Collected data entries
■ ■ ■ ■
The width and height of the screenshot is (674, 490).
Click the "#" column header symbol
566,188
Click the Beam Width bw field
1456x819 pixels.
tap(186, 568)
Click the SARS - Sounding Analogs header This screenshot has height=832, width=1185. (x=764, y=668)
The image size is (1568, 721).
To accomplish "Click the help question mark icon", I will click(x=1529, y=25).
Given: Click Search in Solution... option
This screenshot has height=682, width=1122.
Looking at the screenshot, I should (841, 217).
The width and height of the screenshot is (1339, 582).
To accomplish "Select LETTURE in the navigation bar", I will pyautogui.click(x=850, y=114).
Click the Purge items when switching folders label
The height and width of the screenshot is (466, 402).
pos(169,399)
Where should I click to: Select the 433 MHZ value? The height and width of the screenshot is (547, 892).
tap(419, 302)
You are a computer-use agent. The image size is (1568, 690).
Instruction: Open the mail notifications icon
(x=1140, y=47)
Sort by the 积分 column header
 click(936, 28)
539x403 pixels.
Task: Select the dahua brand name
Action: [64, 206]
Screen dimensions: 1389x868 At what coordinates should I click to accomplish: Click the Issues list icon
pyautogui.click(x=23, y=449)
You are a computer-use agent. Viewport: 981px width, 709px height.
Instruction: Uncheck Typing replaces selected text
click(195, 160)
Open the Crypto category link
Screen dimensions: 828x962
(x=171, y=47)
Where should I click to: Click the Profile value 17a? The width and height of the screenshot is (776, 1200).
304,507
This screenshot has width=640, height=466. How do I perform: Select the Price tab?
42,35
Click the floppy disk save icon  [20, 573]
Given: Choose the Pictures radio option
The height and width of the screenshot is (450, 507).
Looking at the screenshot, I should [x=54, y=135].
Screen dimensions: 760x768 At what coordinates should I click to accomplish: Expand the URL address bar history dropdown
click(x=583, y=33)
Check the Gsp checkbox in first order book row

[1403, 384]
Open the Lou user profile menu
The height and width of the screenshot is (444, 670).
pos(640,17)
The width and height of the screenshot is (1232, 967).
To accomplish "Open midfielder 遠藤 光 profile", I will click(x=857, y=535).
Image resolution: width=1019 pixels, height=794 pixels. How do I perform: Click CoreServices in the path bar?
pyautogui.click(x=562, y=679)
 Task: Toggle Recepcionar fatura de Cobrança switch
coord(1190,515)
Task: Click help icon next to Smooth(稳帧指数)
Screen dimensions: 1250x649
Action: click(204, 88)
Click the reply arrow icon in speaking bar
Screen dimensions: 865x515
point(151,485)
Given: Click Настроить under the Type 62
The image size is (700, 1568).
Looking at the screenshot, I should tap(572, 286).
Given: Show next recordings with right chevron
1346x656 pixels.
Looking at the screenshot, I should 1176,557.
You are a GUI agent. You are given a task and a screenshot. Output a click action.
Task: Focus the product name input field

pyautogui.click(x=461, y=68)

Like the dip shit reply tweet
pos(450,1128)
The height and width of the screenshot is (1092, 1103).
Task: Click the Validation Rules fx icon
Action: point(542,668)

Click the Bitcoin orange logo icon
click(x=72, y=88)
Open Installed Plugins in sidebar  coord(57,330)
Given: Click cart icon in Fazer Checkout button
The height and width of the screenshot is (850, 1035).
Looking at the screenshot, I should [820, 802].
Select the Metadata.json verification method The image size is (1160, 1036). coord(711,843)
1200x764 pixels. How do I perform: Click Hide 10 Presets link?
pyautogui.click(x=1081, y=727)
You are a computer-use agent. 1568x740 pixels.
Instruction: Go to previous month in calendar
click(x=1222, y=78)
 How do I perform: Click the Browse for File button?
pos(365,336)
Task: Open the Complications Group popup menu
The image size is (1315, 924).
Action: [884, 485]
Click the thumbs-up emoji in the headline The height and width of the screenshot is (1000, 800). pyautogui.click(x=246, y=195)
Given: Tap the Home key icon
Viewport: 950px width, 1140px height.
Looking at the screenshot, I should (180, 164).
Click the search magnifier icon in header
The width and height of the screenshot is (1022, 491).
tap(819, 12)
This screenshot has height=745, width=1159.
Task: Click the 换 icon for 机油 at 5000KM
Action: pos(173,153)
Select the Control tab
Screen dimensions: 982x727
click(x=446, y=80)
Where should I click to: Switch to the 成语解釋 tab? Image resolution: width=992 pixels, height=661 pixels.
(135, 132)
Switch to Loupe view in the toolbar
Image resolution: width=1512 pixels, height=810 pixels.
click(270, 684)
■ ■ ■ ■
- **Work item**
Please copy out each line of the data in which the word "computer" occurs.

- **Exercise output**
You are a computer-use agent. The image size is (1568, 690).
You are a computer-use agent. Viewport: 981px width, 709px height.
You are a computer-use agent. 1568x740 pixels.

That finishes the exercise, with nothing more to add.